→ **About this task**:
Set down every line of the data, unchanged and complete.

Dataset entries
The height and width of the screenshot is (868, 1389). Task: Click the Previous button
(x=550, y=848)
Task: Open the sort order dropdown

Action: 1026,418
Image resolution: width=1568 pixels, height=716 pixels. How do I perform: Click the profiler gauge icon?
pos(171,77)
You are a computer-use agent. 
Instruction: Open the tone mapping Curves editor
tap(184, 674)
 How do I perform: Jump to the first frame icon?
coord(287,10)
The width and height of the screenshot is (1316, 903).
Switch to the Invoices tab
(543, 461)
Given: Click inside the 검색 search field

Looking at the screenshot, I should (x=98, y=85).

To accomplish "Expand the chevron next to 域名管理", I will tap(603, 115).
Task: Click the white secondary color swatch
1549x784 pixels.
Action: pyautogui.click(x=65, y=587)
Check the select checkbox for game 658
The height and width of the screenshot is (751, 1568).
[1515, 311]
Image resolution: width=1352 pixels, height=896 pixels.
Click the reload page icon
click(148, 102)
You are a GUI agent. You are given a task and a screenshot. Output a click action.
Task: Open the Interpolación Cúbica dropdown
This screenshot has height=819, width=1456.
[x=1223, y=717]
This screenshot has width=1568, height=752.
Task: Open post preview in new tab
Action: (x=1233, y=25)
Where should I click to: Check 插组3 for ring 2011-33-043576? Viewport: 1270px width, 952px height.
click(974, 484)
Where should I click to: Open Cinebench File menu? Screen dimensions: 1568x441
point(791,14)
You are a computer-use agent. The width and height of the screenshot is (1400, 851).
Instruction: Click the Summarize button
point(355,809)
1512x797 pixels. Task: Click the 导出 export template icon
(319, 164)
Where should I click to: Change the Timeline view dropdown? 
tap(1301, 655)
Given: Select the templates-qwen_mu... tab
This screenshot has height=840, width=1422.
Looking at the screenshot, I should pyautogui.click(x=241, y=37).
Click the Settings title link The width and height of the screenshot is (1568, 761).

→ **Response area**:
The height and width of the screenshot is (868, 1389). Task: Click the Previous button
(x=550, y=848)
Task: Open the sort order dropdown

Action: 1026,418
Image resolution: width=1568 pixels, height=716 pixels. How do I perform: Click the profiler gauge icon?
pos(171,77)
You are a computer-use agent. 
Instruction: Open the tone mapping Curves editor
tap(184, 674)
 How do I perform: Jump to the first frame icon?
coord(287,10)
The width and height of the screenshot is (1316, 903).
Switch to the Invoices tab
(543, 461)
Given: Click inside the 검색 search field

Looking at the screenshot, I should (x=98, y=85).

To accomplish "Expand the chevron next to 域名管理", I will tap(603, 115).
Task: Click the white secondary color swatch
1549x784 pixels.
Action: pyautogui.click(x=65, y=587)
Check the select checkbox for game 658
The height and width of the screenshot is (751, 1568).
[1515, 311]
Image resolution: width=1352 pixels, height=896 pixels.
Click the reload page icon
click(148, 102)
You are a GUI agent. You are given a task and a screenshot. Output a click action.
Task: Open the Interpolación Cúbica dropdown
This screenshot has height=819, width=1456.
[x=1223, y=717]
This screenshot has width=1568, height=752.
Task: Open post preview in new tab
Action: (x=1233, y=25)
Where should I click to: Check 插组3 for ring 2011-33-043576? Viewport: 1270px width, 952px height.
click(974, 484)
Where should I click to: Open Cinebench File menu? Screen dimensions: 1568x441
point(791,14)
You are a computer-use agent. The width and height of the screenshot is (1400, 851).
Instruction: Click the Summarize button
point(355,809)
1512x797 pixels. Task: Click the 导出 export template icon
(319, 164)
Where should I click to: Change the Timeline view dropdown? 
tap(1301, 655)
Given: Select the templates-qwen_mu... tab
This screenshot has height=840, width=1422.
Looking at the screenshot, I should pyautogui.click(x=241, y=37).
Click the Settings title link The width and height of the screenshot is (1568, 761).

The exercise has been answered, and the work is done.